• _Data for this exercise_:
□ □ □ □ □

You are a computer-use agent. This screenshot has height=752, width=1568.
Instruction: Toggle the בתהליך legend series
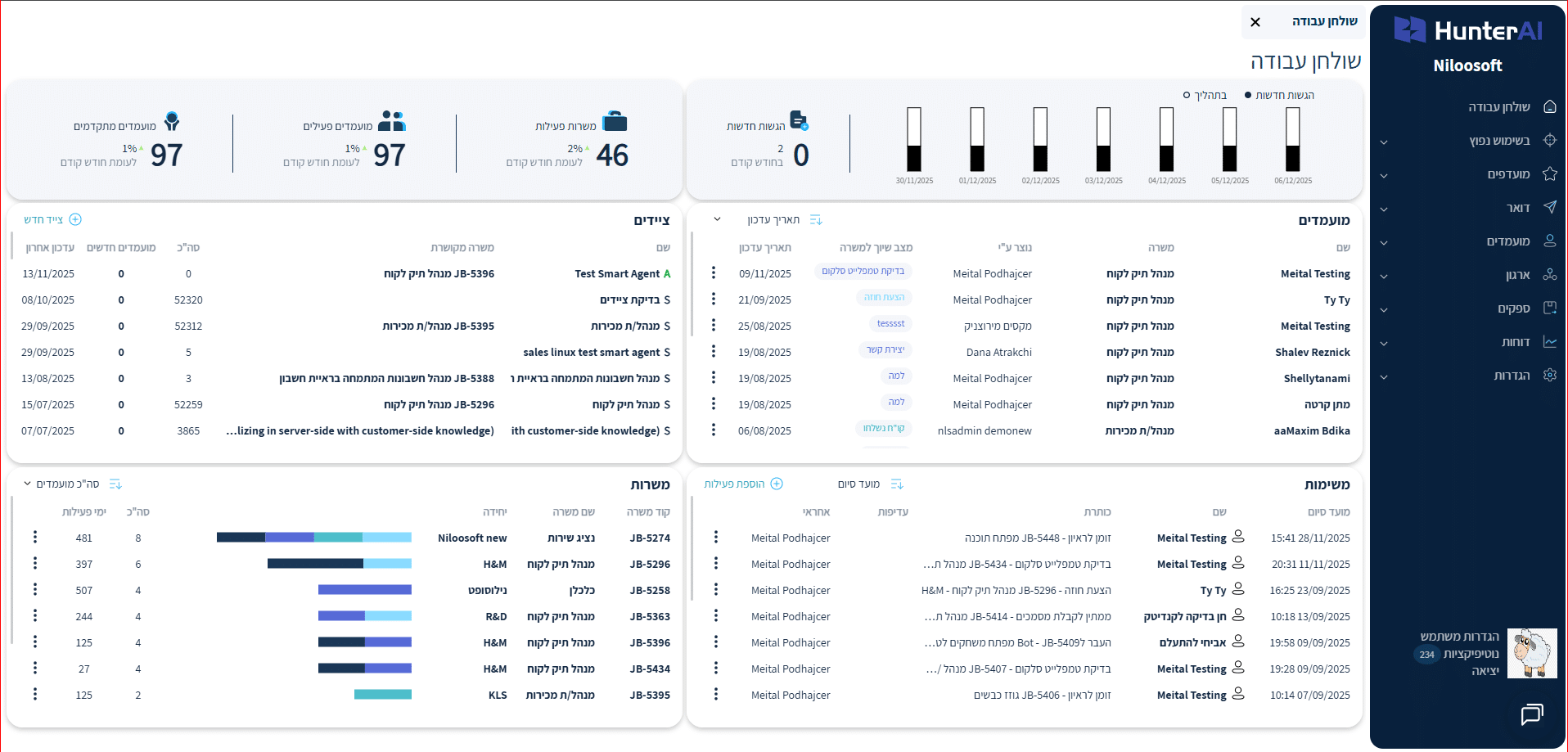(x=1205, y=95)
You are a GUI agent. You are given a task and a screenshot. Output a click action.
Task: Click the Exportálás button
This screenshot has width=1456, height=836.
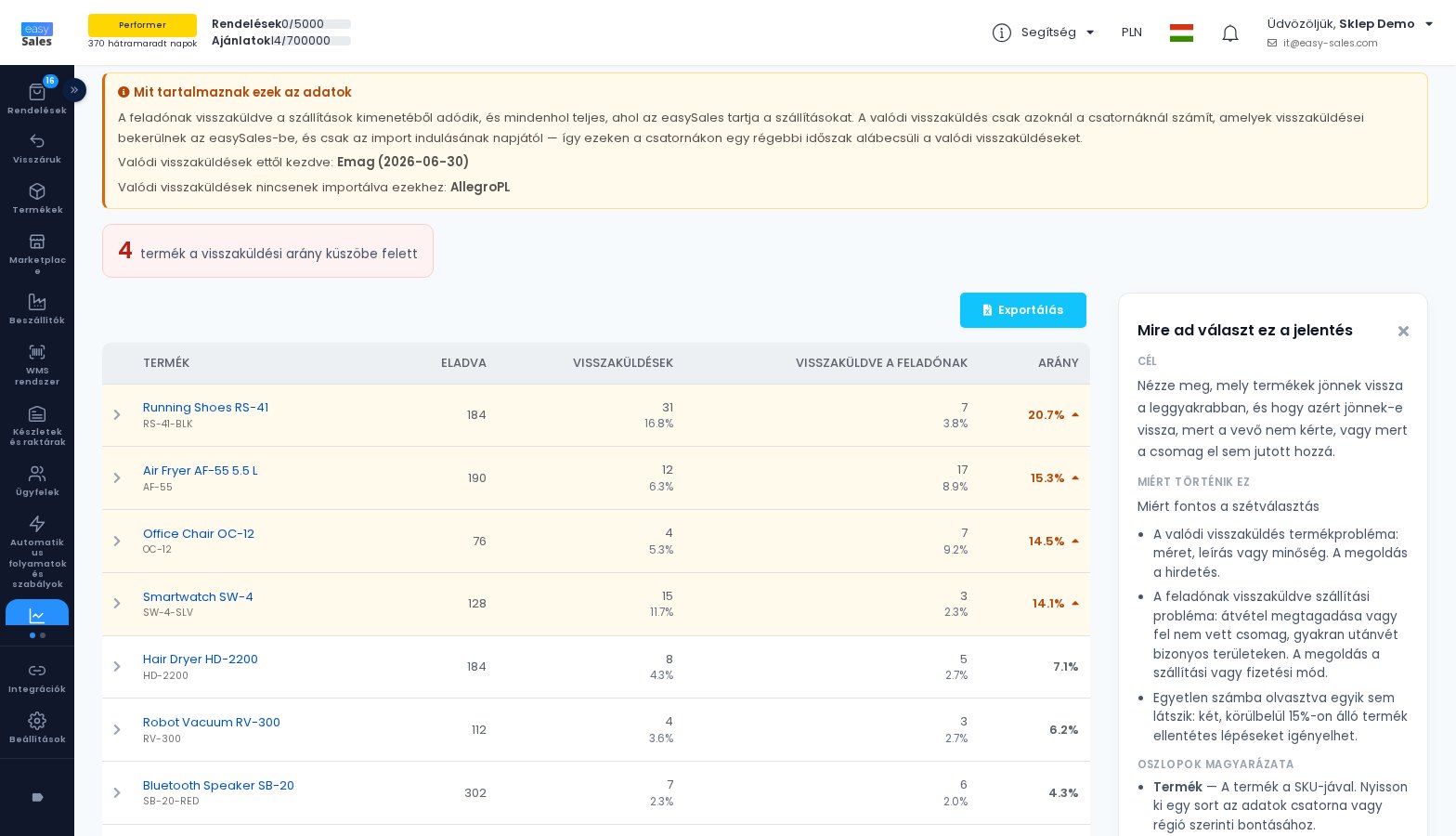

□ □ □ □ □

• _Aim_: Could you reproduce the rows above word for word, leaving out the pictures?

• _Response_:
You are a computer-use agent. This screenshot has height=752, width=1568.
Instruction: Toggle the בתהליך legend series
(x=1205, y=95)
You are a GUI agent. You are given a task and a screenshot. Output a click action.
Task: Click the Exportálás button
This screenshot has width=1456, height=836.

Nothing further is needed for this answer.